[Record extracts — start]

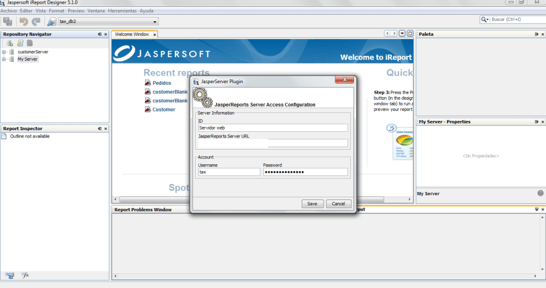Open the Herramientas menu

(x=122, y=11)
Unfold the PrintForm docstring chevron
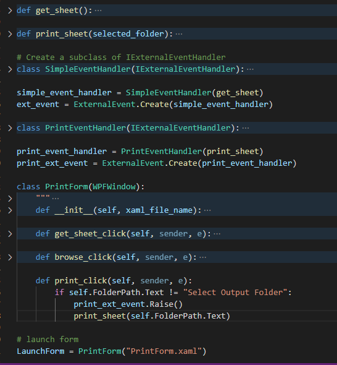337x365 pixels. click(10, 199)
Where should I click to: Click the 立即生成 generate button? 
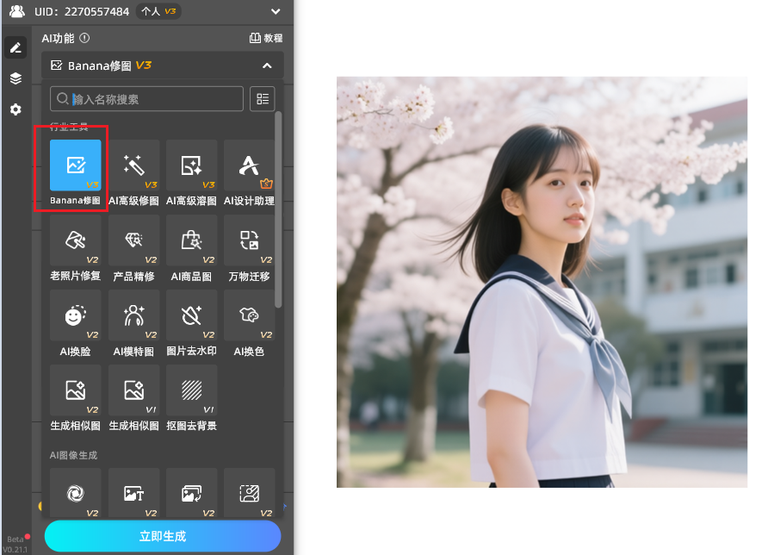coord(163,536)
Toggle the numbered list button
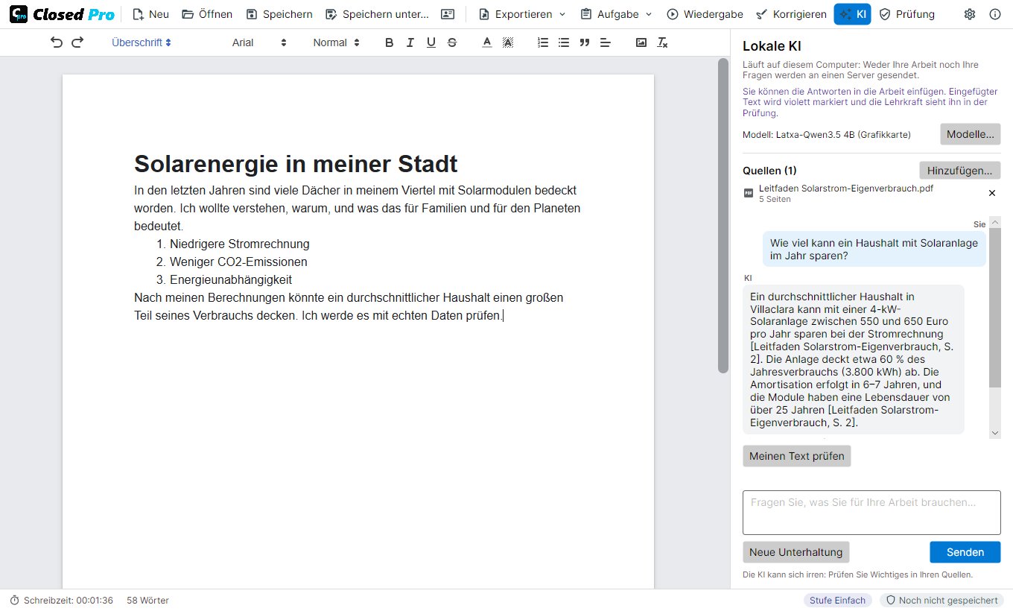The image size is (1013, 611). (x=543, y=42)
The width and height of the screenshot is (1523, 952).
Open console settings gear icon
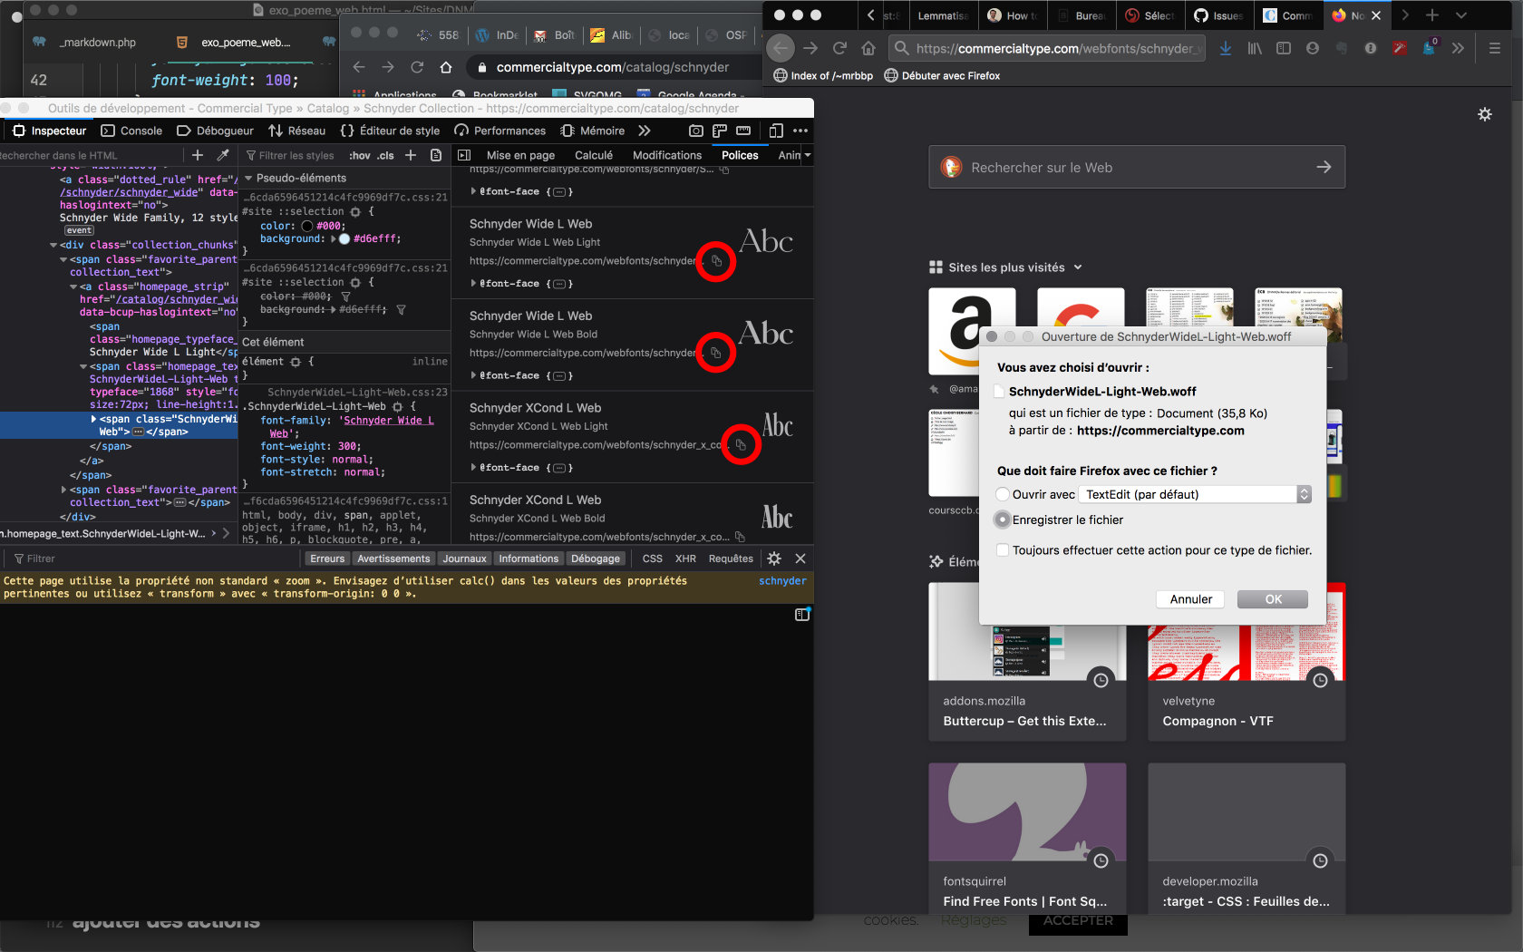point(774,559)
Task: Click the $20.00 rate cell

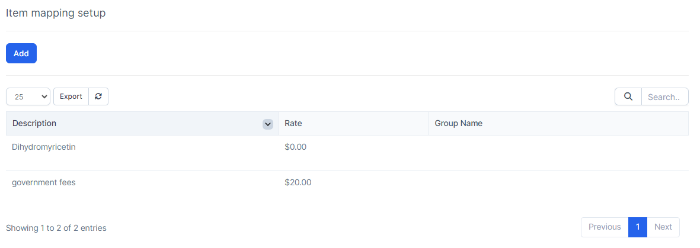Action: point(298,182)
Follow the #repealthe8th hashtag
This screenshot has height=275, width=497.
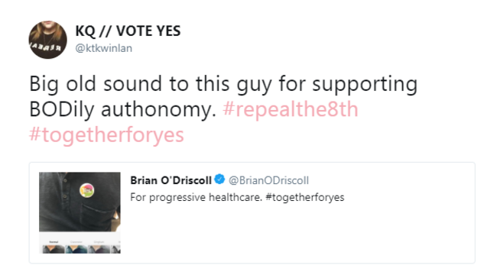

[Record extracts — finish]

Problem: Return exactly, and only, the lines that run from the line containing "Toggle the numbered list button" to the last line of the entries above, both ends included, with pictures left out.

Your response:
Toggle the numbered list button
The image size is (1013, 611). (x=543, y=42)
The width and height of the screenshot is (1523, 952).
Open console settings gear icon
point(774,559)
Task: Click the $20.00 rate cell

Action: point(298,182)
Follow the #repealthe8th hashtag
This screenshot has height=275, width=497.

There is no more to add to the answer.